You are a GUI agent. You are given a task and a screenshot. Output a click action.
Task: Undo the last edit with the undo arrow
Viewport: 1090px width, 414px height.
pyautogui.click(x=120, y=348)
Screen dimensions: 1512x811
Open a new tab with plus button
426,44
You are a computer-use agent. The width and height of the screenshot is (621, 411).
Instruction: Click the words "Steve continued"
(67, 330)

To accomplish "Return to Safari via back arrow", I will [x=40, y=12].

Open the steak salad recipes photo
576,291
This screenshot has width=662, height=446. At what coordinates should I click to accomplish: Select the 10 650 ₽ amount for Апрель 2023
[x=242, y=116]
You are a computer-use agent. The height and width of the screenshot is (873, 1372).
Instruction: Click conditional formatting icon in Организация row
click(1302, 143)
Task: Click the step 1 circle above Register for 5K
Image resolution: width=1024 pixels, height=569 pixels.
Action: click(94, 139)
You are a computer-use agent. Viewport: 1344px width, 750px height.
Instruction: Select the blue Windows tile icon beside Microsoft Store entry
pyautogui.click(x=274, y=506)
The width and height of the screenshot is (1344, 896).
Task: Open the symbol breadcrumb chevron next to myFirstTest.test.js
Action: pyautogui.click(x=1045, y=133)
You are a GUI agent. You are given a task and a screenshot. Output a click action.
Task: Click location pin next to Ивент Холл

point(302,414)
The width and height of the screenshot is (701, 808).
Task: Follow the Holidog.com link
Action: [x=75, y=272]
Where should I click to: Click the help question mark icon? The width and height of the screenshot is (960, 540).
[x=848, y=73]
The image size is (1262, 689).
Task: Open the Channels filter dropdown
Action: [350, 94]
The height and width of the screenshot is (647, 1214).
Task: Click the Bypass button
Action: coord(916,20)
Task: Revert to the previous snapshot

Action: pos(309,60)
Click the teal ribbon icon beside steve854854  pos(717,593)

━━━━━━━━━━━━━━━━━━━━

◆ TASK
Exactly reproduce all of the entries.

◆ OUTPUT FOR THIS TASK
You are a GUI agent. You are given a task and a screenshot. Output a click action.
Task: Undo the last edit with the undo arrow
Viewport: 1090px width, 414px height.
pyautogui.click(x=120, y=348)
Screen dimensions: 1512x811
Open a new tab with plus button
426,44
You are a computer-use agent. The width and height of the screenshot is (621, 411).
Instruction: Click the words "Steve continued"
(67, 330)

To accomplish "Return to Safari via back arrow", I will [x=40, y=12].

Open the steak salad recipes photo
576,291
This screenshot has width=662, height=446. At what coordinates should I click to accomplish: Select the 10 650 ₽ amount for Апрель 2023
[x=242, y=116]
You are a computer-use agent. The height and width of the screenshot is (873, 1372).
Instruction: Click conditional formatting icon in Организация row
click(1302, 143)
Task: Click the step 1 circle above Register for 5K
Image resolution: width=1024 pixels, height=569 pixels.
Action: click(94, 139)
You are a computer-use agent. Viewport: 1344px width, 750px height.
Instruction: Select the blue Windows tile icon beside Microsoft Store entry
pyautogui.click(x=274, y=506)
The width and height of the screenshot is (1344, 896).
Task: Open the symbol breadcrumb chevron next to myFirstTest.test.js
Action: pyautogui.click(x=1045, y=133)
You are a GUI agent. You are given a task and a screenshot. Output a click action.
Task: Click location pin next to Ивент Холл

point(302,414)
The width and height of the screenshot is (701, 808).
Task: Follow the Holidog.com link
Action: [x=75, y=272]
Where should I click to: Click the help question mark icon? The width and height of the screenshot is (960, 540).
[x=848, y=73]
The image size is (1262, 689).
Task: Open the Channels filter dropdown
Action: [350, 94]
The height and width of the screenshot is (647, 1214).
Task: Click the Bypass button
Action: coord(916,20)
Task: Revert to the previous snapshot

Action: pos(309,60)
Click the teal ribbon icon beside steve854854  pos(717,593)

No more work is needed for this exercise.